In 2008, we voted for a law to legalize assisted suicide for persons predicted to have less than six months to live.  Voters were promised that "only" the patient could take the lethal dose.  Our law does not say that anywhere.  By 2011, there were newspaper proposals to expand our law to direct euthanasia for non-terminal persons.  Last year, a friend sent me this article in our largest paper suggesting euthanasia for people unable to afford their own care, which would be involuntary euthanasia.  See http://seattletimes.nwsource.com/text/2017693023.html ("After Monday's column,  . . . a few [readers] suggested that if you couldn't save enough money to see you through your old age, you shouldn't expect society to bail you out.  At least a couple mentioned euthanasia as a solution.")  (Emphasis added).

In my law practice, I have had two clients whose parents signed up for the lethal dose.

In one case, one side of the family wanted the parent to take the lethal dose while the other did not.  The parent spent the last  months of his life traumatized and/or struggling over the decision of whether or not to kill himself.  My client was also traumatized.  The parent did not take the lethal dose and died a natural death

In the other case, it's unclear that the parent's death was voluntary.  This was due to his reportedly refusing to take the lethal dose at his first suicide party and then being high on alcohol the next night when he drank the dose at a second party.  (The person who told this to my client recanted).  But, as a lawyer who has worked on divorce cases, I couldn't help but notice that if the parent's much younger wife had divorced him, the parent would have got the house.  This way, the surviving wife got everything. 

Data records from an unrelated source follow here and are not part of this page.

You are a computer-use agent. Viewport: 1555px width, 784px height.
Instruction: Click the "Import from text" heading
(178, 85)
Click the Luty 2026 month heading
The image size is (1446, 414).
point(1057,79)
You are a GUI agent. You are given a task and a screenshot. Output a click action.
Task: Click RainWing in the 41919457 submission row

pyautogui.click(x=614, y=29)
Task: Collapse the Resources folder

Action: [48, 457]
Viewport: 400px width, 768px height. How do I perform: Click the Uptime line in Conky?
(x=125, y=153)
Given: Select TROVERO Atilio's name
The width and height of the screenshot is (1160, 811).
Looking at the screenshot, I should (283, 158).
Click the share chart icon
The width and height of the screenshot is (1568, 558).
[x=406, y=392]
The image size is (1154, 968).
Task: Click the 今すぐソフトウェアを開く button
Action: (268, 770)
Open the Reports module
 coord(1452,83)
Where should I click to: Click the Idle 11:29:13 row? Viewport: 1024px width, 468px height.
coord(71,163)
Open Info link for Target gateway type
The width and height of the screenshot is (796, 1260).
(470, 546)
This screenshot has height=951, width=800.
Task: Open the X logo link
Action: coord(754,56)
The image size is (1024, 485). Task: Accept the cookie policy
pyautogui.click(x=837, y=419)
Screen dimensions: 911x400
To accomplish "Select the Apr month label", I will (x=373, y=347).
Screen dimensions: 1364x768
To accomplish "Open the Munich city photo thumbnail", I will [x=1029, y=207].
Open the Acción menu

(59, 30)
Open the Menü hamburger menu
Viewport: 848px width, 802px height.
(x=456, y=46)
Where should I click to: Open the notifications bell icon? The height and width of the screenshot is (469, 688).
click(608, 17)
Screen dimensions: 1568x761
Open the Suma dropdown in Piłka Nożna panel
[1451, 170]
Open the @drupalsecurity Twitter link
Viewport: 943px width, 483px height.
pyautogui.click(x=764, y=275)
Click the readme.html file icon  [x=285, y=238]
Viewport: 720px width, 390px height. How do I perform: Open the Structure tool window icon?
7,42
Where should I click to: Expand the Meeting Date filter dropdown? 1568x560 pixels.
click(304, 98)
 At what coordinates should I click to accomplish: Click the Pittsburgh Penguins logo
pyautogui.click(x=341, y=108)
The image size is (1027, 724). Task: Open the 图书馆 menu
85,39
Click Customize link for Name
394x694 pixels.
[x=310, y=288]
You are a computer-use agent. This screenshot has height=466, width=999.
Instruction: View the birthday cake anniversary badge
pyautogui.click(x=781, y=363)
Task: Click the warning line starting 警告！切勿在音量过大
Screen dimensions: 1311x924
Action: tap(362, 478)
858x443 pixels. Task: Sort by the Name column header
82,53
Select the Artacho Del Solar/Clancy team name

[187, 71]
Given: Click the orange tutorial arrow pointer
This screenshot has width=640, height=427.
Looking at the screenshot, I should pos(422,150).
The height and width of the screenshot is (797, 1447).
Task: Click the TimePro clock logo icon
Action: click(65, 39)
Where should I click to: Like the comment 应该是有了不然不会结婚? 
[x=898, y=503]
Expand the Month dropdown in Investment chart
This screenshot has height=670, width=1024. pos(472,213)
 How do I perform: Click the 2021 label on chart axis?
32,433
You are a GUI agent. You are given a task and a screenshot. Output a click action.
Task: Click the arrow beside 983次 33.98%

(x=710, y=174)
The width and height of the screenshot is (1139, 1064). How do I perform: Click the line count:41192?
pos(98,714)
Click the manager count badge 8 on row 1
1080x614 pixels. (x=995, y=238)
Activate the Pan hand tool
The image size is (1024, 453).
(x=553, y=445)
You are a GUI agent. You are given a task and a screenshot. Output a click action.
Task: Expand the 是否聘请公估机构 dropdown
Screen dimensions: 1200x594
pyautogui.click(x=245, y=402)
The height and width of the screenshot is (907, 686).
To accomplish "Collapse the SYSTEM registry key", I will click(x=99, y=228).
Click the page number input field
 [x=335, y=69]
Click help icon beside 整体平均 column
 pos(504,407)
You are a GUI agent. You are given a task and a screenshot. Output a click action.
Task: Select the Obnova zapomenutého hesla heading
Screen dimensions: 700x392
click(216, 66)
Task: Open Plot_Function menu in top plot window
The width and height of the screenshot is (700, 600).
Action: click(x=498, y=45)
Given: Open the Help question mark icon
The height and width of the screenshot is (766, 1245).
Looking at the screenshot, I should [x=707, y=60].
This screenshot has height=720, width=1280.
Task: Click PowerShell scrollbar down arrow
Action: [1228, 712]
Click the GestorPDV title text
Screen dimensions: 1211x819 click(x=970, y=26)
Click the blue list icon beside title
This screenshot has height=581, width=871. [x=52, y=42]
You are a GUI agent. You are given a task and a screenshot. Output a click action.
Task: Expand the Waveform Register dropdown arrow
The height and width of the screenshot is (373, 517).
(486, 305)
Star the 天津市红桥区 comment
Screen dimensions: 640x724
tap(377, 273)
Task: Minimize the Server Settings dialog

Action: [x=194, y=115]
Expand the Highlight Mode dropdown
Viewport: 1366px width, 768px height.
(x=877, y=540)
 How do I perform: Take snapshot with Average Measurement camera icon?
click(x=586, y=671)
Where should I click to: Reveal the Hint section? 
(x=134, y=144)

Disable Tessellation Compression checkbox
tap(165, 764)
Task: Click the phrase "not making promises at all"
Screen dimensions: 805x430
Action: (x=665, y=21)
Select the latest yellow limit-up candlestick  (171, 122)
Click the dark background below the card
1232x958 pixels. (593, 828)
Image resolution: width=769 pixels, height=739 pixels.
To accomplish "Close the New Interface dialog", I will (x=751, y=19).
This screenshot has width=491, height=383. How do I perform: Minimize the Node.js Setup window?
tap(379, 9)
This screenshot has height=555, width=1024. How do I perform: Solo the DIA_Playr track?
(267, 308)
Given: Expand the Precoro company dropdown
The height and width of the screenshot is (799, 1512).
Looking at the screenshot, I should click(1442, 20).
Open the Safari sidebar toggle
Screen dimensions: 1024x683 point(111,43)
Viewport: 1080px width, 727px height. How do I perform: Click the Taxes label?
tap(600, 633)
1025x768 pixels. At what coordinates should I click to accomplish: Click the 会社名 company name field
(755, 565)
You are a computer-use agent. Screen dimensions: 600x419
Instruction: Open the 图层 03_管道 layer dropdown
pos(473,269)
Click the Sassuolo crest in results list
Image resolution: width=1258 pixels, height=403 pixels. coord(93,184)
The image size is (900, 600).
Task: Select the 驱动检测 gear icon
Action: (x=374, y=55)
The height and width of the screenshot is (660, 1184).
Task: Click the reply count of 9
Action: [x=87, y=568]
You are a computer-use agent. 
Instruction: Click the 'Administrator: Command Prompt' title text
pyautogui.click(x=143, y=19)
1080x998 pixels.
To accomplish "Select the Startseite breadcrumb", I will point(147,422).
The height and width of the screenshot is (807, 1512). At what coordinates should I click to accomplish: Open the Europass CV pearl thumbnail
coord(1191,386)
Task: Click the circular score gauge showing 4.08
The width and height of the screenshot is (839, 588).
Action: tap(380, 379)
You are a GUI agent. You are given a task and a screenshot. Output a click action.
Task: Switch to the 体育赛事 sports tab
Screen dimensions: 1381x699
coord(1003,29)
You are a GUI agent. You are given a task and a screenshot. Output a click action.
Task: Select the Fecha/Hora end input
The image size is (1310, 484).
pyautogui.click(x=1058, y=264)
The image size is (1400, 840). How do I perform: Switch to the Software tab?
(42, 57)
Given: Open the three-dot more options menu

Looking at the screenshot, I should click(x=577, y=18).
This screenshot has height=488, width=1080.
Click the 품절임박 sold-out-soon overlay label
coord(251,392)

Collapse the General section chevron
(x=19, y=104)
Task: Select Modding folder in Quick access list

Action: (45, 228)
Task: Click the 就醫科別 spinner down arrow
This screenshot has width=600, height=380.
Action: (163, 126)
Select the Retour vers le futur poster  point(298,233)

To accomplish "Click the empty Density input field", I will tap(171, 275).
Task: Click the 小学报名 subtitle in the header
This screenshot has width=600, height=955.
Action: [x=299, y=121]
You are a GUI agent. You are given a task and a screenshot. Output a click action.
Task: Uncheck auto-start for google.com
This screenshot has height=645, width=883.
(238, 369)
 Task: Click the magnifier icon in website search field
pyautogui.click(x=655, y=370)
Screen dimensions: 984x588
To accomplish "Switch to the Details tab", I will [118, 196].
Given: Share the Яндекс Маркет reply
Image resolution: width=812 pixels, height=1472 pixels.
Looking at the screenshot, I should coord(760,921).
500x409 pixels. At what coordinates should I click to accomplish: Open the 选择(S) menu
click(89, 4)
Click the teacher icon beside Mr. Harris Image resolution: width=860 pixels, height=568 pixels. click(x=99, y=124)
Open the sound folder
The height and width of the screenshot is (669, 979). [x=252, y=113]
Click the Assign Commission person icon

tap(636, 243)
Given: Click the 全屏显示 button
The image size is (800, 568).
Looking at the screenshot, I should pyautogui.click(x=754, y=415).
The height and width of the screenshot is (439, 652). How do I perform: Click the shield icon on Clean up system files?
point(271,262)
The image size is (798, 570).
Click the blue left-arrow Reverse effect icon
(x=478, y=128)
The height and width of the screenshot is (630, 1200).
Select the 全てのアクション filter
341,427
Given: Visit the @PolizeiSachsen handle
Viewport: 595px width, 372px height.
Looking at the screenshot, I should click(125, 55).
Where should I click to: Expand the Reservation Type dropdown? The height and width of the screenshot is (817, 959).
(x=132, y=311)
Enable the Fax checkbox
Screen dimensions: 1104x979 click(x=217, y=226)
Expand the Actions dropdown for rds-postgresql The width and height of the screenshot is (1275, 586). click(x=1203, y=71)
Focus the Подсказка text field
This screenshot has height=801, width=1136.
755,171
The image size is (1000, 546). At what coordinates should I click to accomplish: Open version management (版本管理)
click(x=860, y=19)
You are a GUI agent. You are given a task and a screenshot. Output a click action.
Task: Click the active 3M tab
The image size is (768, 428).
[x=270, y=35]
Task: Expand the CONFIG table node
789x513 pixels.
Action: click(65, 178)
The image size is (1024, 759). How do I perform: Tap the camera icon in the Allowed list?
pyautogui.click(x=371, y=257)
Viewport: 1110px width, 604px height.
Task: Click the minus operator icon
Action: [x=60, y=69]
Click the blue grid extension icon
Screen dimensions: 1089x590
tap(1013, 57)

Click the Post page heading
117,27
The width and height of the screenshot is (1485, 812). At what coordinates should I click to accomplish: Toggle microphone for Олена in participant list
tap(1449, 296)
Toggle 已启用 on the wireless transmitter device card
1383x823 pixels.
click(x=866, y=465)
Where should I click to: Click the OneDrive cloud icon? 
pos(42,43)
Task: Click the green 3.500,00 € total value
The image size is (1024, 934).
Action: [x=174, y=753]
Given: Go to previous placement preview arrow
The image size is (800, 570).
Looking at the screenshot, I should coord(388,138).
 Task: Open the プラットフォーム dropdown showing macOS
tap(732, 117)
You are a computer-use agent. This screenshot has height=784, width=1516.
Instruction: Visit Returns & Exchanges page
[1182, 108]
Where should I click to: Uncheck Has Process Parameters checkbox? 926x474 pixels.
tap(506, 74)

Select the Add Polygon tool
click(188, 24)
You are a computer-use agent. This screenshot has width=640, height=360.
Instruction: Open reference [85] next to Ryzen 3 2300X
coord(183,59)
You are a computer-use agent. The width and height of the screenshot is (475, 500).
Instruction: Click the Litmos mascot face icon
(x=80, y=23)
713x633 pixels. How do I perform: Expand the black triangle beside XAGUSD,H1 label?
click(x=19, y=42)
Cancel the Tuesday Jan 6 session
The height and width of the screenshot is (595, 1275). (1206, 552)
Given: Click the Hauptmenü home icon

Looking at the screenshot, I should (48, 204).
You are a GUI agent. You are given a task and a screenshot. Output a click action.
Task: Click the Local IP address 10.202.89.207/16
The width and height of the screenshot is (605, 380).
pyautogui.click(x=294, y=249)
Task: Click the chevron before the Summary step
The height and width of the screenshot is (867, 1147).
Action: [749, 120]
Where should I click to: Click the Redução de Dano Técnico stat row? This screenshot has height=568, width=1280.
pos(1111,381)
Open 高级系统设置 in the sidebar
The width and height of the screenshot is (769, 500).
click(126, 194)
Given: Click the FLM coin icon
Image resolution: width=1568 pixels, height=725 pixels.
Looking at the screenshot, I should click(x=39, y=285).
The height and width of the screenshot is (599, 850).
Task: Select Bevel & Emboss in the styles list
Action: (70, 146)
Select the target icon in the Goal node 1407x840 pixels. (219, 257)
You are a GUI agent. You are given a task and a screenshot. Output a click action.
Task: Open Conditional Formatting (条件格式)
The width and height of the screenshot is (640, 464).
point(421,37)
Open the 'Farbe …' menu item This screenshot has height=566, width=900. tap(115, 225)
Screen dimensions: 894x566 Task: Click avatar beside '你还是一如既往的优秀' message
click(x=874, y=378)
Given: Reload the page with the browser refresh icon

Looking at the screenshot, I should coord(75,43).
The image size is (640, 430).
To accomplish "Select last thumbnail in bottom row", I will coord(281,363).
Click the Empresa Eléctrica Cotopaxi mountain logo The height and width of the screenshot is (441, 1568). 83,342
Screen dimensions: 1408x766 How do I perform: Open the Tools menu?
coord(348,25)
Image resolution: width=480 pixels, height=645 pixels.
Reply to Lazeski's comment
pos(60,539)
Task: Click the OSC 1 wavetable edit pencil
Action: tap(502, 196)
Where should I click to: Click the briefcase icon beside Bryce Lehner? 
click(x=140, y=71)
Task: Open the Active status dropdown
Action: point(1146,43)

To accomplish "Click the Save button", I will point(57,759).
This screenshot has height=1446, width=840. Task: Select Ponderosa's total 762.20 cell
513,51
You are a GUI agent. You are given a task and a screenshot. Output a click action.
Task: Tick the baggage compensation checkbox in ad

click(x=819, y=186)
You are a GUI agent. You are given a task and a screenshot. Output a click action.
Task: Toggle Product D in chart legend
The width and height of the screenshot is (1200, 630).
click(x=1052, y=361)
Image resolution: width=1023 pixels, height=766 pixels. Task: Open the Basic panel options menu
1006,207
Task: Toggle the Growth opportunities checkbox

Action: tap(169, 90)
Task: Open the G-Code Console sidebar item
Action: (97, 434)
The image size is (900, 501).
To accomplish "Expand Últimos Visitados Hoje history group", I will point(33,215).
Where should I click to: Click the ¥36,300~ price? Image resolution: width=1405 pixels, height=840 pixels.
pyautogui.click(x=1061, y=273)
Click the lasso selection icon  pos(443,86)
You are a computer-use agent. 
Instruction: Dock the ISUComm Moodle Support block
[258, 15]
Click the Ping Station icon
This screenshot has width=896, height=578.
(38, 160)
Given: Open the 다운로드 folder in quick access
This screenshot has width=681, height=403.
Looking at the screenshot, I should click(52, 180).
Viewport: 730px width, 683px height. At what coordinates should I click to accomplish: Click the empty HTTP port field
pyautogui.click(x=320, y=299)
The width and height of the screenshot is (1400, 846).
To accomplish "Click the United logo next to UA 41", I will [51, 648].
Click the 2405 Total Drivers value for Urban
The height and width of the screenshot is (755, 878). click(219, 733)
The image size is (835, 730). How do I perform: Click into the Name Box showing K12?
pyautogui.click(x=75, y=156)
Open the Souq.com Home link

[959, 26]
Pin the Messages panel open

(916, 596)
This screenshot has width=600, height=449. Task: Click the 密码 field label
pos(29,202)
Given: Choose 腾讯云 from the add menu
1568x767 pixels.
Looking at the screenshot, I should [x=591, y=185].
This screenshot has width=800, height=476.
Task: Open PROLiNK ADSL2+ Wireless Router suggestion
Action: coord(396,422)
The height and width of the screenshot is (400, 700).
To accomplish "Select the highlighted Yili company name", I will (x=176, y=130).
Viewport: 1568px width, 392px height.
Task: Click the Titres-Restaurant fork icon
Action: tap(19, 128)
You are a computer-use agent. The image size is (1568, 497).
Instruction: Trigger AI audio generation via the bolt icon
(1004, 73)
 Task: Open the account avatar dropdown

Meanwhile, my friends who provide elder care report that they now have to "guard" their clients in the hospital to avoid the initiation of "comfort care" (morphine overdose and the sudden death of the client).   See e.g.  http://www.montanansagainstassistedsuicide.org/2012/07/dear-montana-board-of-medical-examiners.html

Montana

In Montana, you have had similar developments.  In 2007, the Baxter case was initiated seeking to legalize physician-assisted suicide for "terminally ill adult patients," the implication being that the practice would be limited to dying people.  The proposed definition of "terminally ill adult patient," however, was broad enough to include an otherwise healthy 18 year old dependent on insulin.  See http://choiceisanillusion.files.wordpress.com/2012/07/schrempp_wonderly_opn_ltr1.pdf 

In late 2009, the Baxter opinion was issued in your Supreme Court ruling that doctors who assist a suicide in certain narrowly defined circumstances have a defense to prosecution if charged with homicide.  Since then, I have been contacted by several Montanans describing the misuse or abuse of "comfort care" against their loved ones.  Three of these persons have specifically endorsed HB 505, see for example, this letter by Carol Mungas, the widow of a prominent physician who was euthanized by nurses against his will.  See http://www.montanansagainstassistedsuicide.org/2013/03/i-support-house-bill-505-which-clearly.html  

Last month in the Senate Judiciary Committee, a doctor described his assisting three suicides in Montana.  See http://www.greatfallstribune.com/apps/pbcs.dll/article?AID=2013303260026 

If he is not prosecuted, or if the prosecution fails, assisted suicides will thereby be encouraged and, given Washington's experience, there will be a push to expand the practice to less compelling cases, for example, persons with treatable diabetes.  If, instead, HB 505 is enacted, there will be a clear statement going forward that assisted suicide is not legal in Montana.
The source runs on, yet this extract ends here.